Stored data
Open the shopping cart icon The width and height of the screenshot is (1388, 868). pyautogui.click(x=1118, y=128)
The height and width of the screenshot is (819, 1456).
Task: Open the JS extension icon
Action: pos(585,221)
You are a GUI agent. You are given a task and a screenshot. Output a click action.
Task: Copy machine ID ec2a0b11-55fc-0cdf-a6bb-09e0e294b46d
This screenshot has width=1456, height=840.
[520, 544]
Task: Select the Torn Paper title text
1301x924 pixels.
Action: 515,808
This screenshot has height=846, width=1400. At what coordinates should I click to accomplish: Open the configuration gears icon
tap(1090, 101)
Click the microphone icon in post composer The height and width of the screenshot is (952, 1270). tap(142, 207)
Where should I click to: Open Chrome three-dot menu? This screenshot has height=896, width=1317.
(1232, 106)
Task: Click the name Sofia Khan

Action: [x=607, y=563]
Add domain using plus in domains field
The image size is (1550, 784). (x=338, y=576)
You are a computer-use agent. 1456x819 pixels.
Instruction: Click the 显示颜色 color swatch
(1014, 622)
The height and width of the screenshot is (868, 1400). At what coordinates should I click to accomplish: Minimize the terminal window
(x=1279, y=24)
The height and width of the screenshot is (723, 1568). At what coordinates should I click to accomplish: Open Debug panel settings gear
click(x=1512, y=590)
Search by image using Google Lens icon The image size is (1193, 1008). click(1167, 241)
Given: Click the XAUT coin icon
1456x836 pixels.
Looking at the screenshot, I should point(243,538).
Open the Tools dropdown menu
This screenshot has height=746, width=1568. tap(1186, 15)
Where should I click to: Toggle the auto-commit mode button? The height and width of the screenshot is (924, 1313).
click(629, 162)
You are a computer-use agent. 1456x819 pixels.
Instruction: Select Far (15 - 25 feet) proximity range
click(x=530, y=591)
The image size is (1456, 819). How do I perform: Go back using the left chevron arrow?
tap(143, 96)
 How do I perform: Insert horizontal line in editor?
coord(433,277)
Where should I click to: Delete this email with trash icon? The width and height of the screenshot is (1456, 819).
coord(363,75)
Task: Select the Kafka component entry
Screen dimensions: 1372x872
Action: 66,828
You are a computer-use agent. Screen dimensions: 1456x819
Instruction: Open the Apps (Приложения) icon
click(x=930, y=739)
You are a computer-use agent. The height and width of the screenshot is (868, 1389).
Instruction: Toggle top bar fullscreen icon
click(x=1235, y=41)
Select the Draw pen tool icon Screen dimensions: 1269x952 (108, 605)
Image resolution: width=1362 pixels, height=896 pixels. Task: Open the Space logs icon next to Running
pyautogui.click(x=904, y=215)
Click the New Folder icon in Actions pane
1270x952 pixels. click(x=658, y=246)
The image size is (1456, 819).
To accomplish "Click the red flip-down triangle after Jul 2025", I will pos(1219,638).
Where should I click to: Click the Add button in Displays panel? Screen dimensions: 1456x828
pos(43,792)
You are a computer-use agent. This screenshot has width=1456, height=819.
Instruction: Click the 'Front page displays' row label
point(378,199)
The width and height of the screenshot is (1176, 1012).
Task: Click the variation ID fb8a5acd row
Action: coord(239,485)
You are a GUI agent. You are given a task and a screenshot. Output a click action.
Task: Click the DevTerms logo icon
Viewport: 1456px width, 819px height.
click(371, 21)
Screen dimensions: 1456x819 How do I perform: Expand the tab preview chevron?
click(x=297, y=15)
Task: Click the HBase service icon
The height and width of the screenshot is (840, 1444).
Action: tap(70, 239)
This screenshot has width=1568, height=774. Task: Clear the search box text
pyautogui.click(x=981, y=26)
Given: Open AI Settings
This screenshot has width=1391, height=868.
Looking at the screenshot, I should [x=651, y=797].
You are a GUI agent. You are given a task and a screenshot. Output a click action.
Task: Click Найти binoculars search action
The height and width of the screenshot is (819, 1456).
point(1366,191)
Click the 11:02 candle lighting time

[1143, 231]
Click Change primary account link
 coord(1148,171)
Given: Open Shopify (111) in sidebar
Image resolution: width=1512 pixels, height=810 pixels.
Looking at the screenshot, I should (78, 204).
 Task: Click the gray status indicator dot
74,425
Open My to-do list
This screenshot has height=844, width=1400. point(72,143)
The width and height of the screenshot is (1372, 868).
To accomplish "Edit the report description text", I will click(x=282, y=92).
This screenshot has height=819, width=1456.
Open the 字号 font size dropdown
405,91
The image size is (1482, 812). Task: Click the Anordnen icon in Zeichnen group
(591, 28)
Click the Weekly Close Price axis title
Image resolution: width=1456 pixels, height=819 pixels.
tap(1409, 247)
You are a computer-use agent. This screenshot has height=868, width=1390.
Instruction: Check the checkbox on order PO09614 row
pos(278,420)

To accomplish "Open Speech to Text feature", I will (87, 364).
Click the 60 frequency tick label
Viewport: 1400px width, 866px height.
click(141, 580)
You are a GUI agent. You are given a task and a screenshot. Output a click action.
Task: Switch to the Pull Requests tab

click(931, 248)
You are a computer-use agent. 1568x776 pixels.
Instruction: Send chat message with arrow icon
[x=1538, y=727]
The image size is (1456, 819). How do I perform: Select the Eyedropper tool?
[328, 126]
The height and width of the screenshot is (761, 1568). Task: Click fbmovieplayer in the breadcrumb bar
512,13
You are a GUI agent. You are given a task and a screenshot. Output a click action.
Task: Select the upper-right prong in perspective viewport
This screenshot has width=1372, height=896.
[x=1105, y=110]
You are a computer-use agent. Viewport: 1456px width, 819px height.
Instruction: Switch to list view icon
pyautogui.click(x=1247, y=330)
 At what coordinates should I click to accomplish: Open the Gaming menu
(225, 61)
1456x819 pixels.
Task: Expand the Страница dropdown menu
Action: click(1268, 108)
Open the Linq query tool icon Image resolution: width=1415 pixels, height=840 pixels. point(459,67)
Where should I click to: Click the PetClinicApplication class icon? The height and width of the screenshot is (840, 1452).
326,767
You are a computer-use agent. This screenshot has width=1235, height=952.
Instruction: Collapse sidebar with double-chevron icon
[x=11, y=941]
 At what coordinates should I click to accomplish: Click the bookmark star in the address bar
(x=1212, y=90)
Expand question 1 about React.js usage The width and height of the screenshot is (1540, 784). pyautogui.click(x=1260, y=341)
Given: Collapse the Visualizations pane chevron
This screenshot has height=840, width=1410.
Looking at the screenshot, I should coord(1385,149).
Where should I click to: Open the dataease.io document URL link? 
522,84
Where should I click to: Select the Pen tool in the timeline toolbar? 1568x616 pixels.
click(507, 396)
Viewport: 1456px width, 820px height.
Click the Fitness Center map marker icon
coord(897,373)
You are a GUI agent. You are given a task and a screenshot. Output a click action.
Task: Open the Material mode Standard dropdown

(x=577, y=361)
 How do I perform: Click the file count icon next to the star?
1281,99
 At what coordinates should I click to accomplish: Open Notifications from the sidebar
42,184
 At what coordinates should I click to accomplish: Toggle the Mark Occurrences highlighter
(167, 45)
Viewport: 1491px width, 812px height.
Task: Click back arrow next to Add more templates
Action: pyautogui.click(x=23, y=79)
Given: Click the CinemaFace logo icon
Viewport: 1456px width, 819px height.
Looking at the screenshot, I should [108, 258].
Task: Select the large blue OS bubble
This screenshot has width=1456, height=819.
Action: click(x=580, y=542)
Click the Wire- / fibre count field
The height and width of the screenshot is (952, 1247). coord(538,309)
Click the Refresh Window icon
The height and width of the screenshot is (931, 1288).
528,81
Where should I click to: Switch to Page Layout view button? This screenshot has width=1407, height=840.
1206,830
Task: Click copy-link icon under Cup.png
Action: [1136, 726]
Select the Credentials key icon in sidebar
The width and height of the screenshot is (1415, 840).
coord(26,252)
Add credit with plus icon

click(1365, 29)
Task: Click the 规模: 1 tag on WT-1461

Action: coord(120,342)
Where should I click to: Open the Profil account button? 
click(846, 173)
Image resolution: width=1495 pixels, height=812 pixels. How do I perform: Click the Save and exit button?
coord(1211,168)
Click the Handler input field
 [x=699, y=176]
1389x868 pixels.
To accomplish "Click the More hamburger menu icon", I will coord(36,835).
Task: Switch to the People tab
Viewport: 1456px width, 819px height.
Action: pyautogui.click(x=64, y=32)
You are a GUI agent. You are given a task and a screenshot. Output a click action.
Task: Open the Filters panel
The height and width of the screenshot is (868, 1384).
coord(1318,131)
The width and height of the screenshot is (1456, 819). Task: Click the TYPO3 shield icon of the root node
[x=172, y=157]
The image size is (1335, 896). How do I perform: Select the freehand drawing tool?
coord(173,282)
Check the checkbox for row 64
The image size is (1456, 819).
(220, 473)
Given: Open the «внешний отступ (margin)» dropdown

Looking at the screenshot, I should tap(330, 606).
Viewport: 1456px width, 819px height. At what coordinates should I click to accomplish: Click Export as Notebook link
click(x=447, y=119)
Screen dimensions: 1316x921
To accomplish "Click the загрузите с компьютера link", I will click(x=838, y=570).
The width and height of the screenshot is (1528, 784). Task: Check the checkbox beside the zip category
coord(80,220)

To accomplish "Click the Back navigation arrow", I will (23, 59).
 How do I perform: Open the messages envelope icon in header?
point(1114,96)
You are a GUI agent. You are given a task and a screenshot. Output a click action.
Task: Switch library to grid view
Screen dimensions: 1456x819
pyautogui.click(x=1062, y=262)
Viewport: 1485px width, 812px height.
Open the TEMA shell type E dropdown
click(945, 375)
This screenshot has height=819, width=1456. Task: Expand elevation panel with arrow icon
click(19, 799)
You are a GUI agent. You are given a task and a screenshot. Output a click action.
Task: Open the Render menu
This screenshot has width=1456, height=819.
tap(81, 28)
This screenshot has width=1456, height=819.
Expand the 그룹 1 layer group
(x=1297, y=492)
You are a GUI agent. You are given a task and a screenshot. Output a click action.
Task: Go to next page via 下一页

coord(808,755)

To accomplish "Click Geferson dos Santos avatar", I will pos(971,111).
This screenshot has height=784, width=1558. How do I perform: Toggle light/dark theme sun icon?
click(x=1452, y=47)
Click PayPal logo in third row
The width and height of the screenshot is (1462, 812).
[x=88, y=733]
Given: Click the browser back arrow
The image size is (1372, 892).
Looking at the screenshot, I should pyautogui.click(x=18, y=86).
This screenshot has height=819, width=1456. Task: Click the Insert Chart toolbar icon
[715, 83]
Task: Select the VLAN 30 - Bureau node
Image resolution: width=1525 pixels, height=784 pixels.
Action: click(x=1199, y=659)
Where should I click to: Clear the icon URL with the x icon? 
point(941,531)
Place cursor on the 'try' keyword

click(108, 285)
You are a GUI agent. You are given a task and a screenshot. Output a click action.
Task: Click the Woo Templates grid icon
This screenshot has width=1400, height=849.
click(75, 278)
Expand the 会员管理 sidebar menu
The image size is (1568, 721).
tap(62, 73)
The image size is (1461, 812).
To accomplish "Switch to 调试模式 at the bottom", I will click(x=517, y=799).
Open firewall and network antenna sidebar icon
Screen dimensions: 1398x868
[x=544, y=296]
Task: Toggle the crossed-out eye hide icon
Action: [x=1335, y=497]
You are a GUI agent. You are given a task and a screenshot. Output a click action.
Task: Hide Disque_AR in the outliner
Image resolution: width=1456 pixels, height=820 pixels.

> _Work required_: The required answer is each line of the entries containing the string "title".

> _Answer to this exercise_:
Task: Select the Torn Paper title text
Click the Weekly Close Price axis title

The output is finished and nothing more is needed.